§ **What is required**: Every line in the entries that holds "from" should be identified and copied.

Start of Data records

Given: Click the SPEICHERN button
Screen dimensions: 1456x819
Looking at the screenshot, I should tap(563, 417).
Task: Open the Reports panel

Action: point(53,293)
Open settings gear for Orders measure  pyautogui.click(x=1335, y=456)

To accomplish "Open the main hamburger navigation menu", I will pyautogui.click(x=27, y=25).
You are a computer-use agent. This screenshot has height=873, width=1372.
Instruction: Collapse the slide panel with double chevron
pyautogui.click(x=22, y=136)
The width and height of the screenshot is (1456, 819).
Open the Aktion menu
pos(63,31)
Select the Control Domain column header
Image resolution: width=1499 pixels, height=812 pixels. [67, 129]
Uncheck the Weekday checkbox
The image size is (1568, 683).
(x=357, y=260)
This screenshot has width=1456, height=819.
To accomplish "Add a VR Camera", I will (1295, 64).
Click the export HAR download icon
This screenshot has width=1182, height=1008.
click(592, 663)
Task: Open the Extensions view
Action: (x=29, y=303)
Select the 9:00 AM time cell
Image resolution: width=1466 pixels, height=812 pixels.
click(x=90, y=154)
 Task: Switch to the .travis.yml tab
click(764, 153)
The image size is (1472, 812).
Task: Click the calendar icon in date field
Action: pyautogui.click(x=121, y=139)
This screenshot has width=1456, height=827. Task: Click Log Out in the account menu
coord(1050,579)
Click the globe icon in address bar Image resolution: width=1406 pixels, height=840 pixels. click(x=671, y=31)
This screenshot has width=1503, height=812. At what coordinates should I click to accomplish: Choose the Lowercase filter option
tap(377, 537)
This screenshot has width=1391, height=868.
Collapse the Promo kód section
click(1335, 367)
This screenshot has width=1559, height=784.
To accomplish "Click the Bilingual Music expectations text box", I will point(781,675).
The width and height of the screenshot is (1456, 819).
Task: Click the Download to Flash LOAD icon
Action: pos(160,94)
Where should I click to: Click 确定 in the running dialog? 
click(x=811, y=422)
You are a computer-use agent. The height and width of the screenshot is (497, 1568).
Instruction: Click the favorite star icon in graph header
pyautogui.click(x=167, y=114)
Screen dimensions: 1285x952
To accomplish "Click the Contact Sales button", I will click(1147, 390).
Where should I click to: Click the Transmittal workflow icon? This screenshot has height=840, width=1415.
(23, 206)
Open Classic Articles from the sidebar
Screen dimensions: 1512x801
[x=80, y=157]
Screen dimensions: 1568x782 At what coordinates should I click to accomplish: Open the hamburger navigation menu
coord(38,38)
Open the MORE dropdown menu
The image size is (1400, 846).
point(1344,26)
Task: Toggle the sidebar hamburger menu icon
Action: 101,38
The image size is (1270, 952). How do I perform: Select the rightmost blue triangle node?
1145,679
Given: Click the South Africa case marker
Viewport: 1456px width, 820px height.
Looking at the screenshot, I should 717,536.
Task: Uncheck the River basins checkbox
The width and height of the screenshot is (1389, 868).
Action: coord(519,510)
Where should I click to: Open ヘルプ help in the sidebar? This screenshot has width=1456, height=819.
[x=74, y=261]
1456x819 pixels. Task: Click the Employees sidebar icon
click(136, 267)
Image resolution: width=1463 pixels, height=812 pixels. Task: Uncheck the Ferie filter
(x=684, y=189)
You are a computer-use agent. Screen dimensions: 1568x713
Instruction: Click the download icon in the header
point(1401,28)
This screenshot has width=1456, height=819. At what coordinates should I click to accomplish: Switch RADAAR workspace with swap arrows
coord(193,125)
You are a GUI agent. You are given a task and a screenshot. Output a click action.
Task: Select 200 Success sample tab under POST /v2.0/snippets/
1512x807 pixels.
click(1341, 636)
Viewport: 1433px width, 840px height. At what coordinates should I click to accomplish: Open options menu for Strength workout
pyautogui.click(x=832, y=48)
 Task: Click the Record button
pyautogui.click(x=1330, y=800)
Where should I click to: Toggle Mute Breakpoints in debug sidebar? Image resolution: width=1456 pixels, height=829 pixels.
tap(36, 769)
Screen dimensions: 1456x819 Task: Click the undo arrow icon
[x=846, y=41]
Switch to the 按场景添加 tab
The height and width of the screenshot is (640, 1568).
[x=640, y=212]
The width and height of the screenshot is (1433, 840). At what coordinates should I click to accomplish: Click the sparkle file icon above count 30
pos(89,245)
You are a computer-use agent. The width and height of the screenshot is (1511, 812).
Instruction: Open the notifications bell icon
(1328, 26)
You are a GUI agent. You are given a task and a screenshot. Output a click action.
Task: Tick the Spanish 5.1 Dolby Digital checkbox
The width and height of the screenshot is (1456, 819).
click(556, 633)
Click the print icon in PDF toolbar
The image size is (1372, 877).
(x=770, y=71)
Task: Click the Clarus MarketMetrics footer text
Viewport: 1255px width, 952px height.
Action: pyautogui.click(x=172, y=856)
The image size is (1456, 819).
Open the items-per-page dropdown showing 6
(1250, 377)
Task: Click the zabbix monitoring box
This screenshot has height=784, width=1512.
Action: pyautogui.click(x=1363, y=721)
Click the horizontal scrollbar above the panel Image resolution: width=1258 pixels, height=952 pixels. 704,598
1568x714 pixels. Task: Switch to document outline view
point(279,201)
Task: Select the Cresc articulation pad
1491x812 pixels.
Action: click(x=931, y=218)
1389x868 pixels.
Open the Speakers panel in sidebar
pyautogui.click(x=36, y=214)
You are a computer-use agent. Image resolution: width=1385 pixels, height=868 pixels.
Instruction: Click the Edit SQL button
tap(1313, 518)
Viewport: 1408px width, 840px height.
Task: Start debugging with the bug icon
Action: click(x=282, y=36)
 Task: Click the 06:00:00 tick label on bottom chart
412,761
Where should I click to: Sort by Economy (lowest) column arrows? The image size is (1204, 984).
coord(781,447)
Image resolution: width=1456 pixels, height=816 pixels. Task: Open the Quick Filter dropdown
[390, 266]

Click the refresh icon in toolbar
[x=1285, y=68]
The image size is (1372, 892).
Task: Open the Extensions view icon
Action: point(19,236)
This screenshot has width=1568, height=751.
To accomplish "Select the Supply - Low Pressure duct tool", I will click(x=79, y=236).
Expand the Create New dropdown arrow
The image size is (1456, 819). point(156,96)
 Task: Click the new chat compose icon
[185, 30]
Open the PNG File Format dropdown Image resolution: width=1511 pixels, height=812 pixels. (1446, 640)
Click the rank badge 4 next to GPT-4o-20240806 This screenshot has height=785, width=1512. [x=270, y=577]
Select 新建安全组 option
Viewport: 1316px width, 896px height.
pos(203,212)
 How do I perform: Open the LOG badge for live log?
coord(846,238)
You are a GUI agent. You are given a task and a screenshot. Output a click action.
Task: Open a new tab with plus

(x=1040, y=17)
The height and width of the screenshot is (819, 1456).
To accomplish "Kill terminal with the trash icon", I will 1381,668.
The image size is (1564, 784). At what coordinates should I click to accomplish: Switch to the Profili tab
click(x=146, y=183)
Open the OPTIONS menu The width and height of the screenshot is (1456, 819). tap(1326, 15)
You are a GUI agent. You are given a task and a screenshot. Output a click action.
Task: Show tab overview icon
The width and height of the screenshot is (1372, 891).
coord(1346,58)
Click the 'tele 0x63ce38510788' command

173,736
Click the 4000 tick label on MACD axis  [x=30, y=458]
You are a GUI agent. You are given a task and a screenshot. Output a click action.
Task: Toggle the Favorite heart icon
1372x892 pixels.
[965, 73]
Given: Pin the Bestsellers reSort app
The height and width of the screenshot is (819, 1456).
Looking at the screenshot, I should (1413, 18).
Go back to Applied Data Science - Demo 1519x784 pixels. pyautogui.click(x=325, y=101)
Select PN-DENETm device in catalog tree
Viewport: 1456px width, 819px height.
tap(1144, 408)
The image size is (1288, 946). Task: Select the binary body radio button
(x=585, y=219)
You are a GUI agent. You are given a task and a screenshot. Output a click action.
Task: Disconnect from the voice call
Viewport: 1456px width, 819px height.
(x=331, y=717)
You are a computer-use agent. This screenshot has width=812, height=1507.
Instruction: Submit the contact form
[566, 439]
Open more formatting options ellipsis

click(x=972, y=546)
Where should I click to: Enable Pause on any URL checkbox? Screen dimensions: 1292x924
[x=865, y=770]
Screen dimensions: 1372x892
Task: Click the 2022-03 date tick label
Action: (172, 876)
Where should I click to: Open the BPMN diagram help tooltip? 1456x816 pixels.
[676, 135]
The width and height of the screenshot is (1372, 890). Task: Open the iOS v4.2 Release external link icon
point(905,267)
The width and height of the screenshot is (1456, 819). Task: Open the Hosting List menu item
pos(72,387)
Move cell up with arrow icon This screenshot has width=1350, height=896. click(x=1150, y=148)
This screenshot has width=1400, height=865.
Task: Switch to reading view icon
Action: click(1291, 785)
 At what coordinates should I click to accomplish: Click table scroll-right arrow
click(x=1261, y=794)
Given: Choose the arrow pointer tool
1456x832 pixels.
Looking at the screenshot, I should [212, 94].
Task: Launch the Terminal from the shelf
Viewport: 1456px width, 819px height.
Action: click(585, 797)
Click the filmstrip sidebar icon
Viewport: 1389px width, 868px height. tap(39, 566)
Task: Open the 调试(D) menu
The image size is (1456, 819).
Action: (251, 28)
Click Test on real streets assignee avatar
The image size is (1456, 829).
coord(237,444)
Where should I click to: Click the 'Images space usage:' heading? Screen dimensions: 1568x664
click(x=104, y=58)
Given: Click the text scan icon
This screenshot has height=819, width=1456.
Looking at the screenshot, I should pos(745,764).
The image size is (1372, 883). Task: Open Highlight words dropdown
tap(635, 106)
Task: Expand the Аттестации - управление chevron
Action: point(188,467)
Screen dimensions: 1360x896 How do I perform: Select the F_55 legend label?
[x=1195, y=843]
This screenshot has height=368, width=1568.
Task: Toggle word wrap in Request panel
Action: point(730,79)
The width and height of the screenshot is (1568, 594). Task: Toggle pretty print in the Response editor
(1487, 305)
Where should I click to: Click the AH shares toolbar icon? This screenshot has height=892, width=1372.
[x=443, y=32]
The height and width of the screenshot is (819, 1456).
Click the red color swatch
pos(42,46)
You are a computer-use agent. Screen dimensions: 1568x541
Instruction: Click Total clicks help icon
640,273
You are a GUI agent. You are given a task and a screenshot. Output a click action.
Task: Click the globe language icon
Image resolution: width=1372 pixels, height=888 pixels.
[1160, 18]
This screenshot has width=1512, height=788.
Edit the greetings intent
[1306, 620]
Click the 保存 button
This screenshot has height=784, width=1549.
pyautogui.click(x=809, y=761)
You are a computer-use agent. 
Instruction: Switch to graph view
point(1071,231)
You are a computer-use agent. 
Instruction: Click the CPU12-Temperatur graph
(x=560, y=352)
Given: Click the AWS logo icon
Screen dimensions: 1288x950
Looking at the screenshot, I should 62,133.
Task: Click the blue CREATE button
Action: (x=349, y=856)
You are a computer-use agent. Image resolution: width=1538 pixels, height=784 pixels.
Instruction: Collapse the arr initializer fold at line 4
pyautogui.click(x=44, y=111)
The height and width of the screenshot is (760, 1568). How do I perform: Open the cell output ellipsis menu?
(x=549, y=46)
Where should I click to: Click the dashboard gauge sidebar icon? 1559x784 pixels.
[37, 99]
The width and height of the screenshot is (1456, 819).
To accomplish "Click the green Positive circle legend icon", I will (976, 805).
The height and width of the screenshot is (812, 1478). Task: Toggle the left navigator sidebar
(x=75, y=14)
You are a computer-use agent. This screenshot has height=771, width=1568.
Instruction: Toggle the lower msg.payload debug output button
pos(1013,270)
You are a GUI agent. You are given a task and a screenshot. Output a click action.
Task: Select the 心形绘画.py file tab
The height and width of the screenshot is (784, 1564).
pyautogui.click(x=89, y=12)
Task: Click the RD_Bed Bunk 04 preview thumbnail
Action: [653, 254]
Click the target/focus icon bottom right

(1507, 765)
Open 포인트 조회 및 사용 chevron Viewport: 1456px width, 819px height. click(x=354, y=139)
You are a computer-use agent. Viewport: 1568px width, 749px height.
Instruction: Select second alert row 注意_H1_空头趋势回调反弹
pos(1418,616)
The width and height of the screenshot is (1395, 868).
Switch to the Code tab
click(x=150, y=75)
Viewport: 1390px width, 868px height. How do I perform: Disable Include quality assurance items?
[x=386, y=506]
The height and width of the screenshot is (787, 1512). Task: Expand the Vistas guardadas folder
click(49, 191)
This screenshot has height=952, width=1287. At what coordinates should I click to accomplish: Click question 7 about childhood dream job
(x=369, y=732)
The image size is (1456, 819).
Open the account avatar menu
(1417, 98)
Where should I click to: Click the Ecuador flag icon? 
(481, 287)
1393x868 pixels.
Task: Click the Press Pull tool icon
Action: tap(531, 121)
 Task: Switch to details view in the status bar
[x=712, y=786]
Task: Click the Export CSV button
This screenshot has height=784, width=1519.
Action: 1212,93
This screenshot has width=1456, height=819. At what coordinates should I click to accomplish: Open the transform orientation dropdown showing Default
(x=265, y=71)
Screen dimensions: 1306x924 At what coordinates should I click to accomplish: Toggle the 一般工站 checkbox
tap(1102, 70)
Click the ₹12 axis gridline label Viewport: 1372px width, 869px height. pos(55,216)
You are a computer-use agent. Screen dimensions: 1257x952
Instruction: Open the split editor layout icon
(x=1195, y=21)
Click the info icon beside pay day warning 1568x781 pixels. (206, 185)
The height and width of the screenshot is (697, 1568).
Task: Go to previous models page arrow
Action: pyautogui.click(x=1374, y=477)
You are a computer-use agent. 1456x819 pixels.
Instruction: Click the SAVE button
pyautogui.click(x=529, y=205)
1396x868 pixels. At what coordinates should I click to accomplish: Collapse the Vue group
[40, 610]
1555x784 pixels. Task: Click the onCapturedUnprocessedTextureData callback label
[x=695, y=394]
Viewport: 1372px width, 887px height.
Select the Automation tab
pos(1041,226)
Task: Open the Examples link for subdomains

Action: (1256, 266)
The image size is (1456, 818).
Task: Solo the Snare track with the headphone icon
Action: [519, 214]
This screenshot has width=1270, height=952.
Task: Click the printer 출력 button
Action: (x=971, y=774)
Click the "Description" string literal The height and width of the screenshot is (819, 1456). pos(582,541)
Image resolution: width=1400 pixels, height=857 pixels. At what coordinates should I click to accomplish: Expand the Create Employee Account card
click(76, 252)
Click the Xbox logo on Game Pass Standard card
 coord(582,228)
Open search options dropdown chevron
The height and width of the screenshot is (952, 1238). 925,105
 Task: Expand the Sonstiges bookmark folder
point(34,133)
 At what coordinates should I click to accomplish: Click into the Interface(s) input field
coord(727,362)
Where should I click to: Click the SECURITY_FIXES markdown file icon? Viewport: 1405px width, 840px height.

End of Data records

§ **Solution for this problem**:
Open Classic Articles from the sidebar
Task: Disconnect from the voice call
Task: Launch the Terminal from the shelf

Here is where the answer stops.